SDT for malignant glial tumors is a novel and promising trend in neurooncology. At the given stage of its formation the profile of this treatment modality is experimental. A number of in vivo studies reported promising results of its use in the management of rat gliomas with such sonosensitizers as hematoporphyrin, Rose Bengal and others [15, 16].

Our trial of laboratory rats with glioma C6 has reaffirmed sonosensitizing activity of Photolon, thus being a drug of prospective advantages for SDT of glial brain tumors. We have found evidence suggesting that the combined employment of ultrasound and the photosensitizing agent leads to strong damage of tumor tissue as a result of developing induced chemical reactions and cavitation effect implementation in the tumor cell. The use of low power density mode of ultrasound treatment is safe, and possible application in the clinical setting would not be associated with high risk of thermal damage of normal brain tissues.

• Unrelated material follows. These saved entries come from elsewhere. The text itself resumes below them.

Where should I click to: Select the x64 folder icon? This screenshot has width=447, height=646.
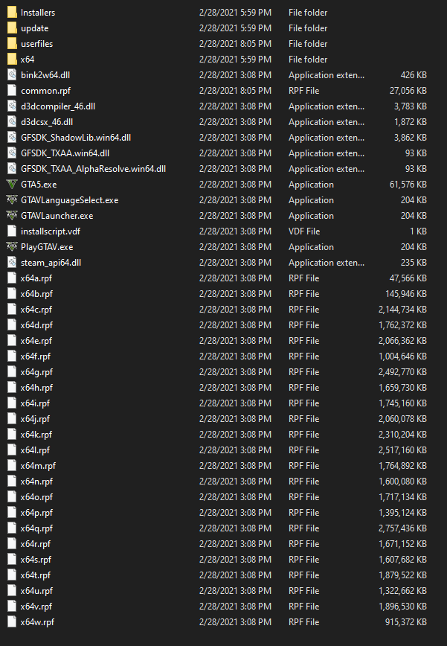point(11,60)
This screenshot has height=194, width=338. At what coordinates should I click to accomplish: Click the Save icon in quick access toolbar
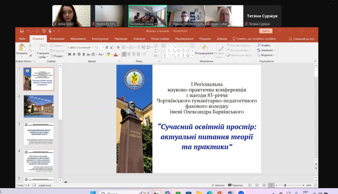click(21, 31)
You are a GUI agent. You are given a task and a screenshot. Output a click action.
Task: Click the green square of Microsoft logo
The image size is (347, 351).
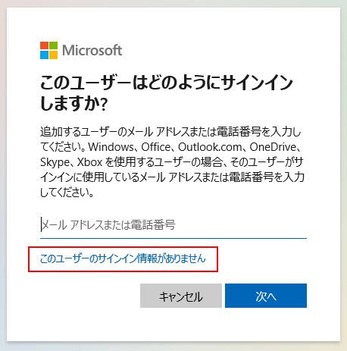tap(53, 45)
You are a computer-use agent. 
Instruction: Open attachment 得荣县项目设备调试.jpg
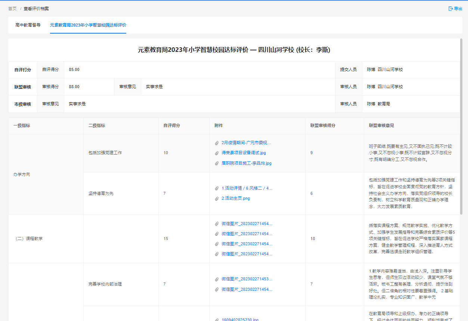point(244,153)
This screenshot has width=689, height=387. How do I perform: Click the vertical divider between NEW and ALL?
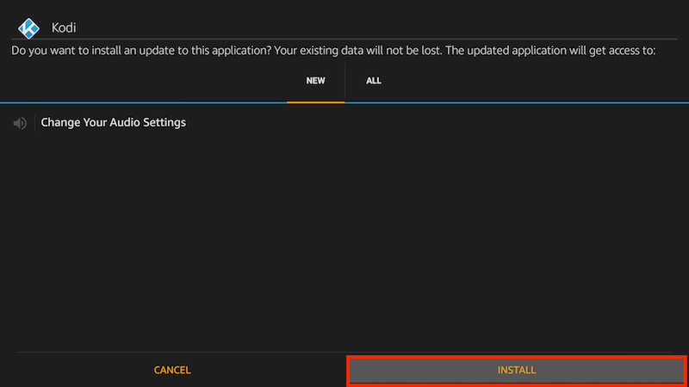pos(345,81)
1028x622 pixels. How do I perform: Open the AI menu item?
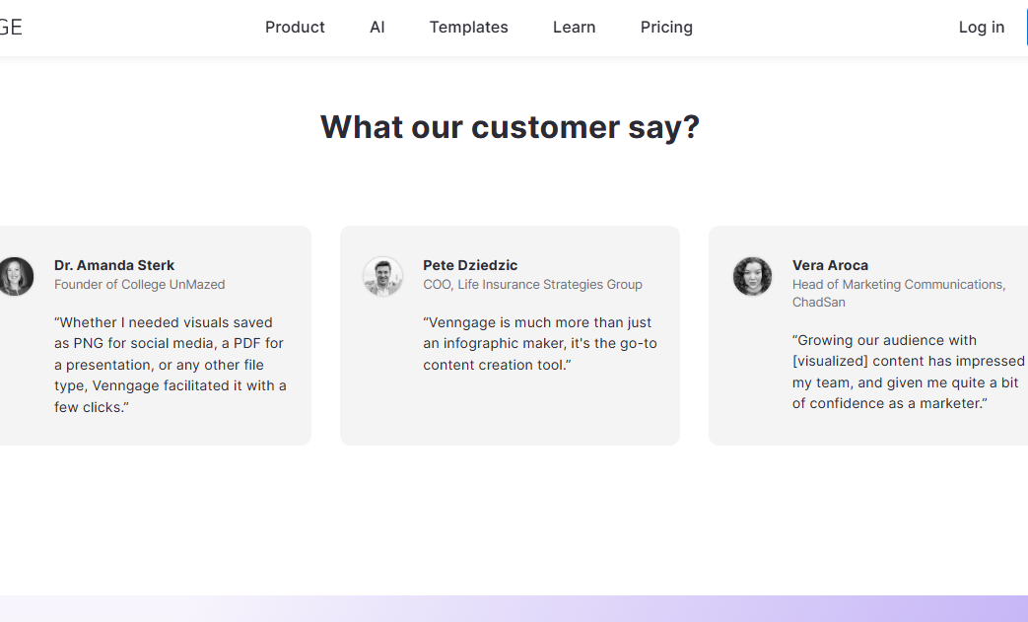pos(377,27)
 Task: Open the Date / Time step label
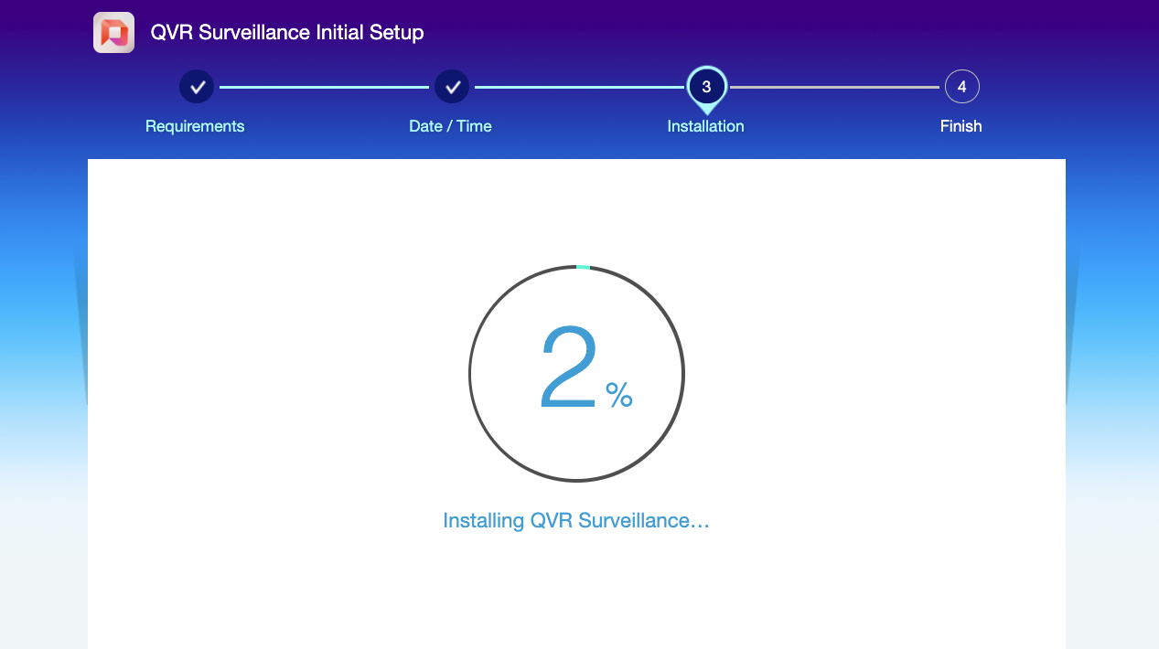450,126
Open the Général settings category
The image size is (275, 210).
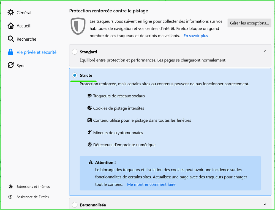tap(24, 13)
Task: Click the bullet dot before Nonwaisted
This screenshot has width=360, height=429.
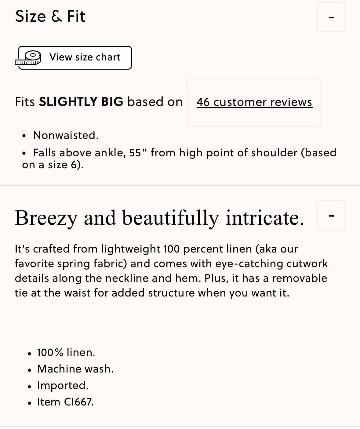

A promising lead for further research is evaluation of antitumor efficacy of combined ultrasound and laser radiation treatment in the management of glial brain tumors (SPDT). Our encouraging results and the few reports in this field allow to define the SPDT modality as a growing trend in current neurooncology.